Offering a showcase for the city’s rapidly growing local food scene, the award-winning Hull Street Food Nights, funded and organised by HullBID, are back for 2018 – with food, drink and music combining in a nighttime street festival featuring scores of stalls.
Around 40 high-quality local food vendors and a host of bars turn Zebedee’s Yard and Trinity Market in Hull into a nightime piazza with deckchairs, bistro tables and chairs, all decorated with strings of lights. With free entry, there is plenty of entertainment too, ranging from a DJ and live music to street artists; while local bars on Princes Dock Street and the Old Town also serve hot food, alcoholic and soft drinks during the Food Nights.

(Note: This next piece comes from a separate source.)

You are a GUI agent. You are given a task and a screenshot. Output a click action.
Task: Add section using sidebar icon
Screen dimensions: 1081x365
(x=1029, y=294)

For more ideas on what to do in Hull, read: Hull, a Surprising City of Culture.
Lasting from 4pm to 9pm, the next Street Food Night will be on Thursday May 3 and then June 7, July 12, August 2 and September 6 2018.
The event offers further evidence that Hull is fast earning a reputation for gourmet street food, and among the top producers who take part are Hull-based KerbEdge and ‘Shoot The Bull’. But for anyone who misses out on sampling their street-style menus at the monthly festivals, both producers are also at the forefront of the growing number of restaurants and pubs offering top-rated menus.

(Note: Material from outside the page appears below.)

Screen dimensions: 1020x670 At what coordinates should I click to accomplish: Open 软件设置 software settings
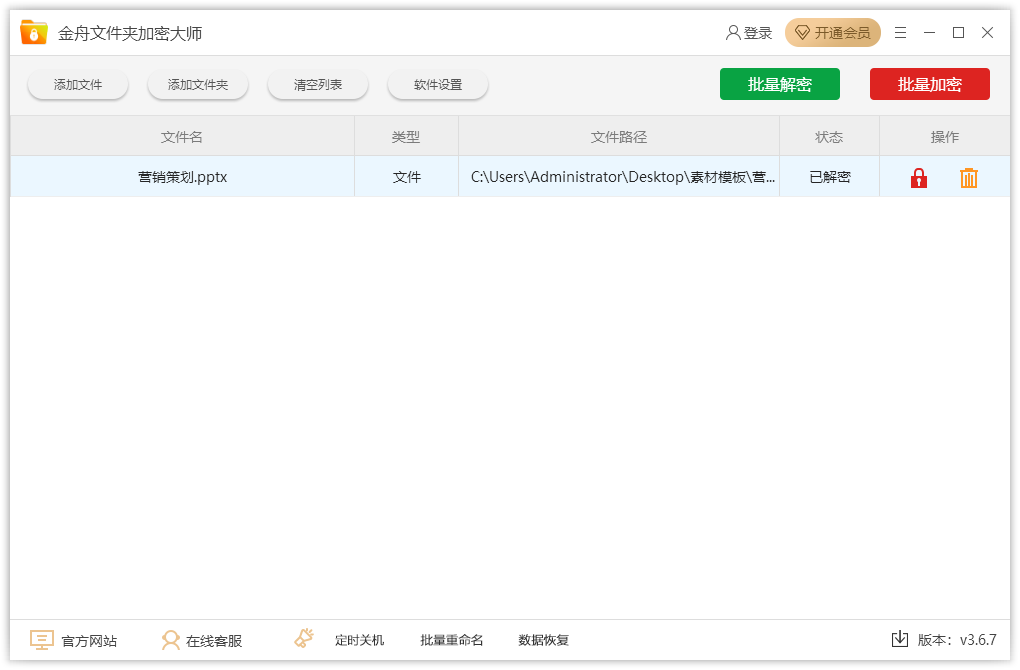click(438, 85)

KerbEdge – founded by Adam Bryson after a trip to the burger joint in New York hidden behind a velvet curtain in an upmarket Manhattan hotel – reckons they offer the “best burgers this side of the Atlantic” and takes its food to events and festivals nationwide “pichin’ and flippin’” from a restored Citroen HY van, called Cyril.
But KerbEdge also runs the kitchen at the Head of Steam pub, a five-minute walk from Hull Train Station, which is also known for its rotating craft beers plus cask ale beers from the Yorkshire & Humber area.
‘Shoot The Bull’ built its reputation by taking its ‘Gastro Pop-up’ on the road, but has been so successful that is has opened its own pub, The Old House – housed in Hull’s oldest domestic building – plus a coffee shop, Riverhouse Coffee Co. close to Hull’s Museum quarter. Chef Chris Harrison worked in award winning and Michelin starred restaurants across the country, including Heston Blumenthal’s The Fat Duck, and came to Hull to work at the 1884 Dock Street Kitchen before founding Shoot The Bull.
For more of a flavour of the city, head to the regenerated Fruit Market area, where the city’s old fruit warehouses on Humber Street offer an array of restaurants and cafes, including a rooftop bar at Humber Street Gallery, with views across Hull Marina.
For gin lovers, the nearby Humber Street Distillery, Yorkshire’s first gin bar and distillery, offers a range of over 100 gins plus local and international craft beers, while the narrow rooms and cobbled corridors in the historic pubs of Hull Old Town, where many of the city’s Ale Trail hostelries can be found, include Ye Olde Black Boy, which dates back to 1729, and The Lion and Key, distinctive for its beer mats that festoon the ceiling.
For beer lovers, Hull’s very own Atom Beers – another 2018 REYTA shortlisted company – combines a passion for beer and science. Blending scientific principle, brewing knowledge and raw enthusiasm, it has a big focus on science and education; running weekly two-hour brewery tours for the public and educational tours for school groups, as well as being actively involved in scientific research, collaborating with Hull University. Not surprisingly their crafted beers have a distinct scientific feel, from Schrodinger’s Cat, brewed to be low in alcohol, but full in body; to Quantum State, light, drinkable and full of citrus flavour; and Pulsar, a classic German pilsner modernised by new age hops.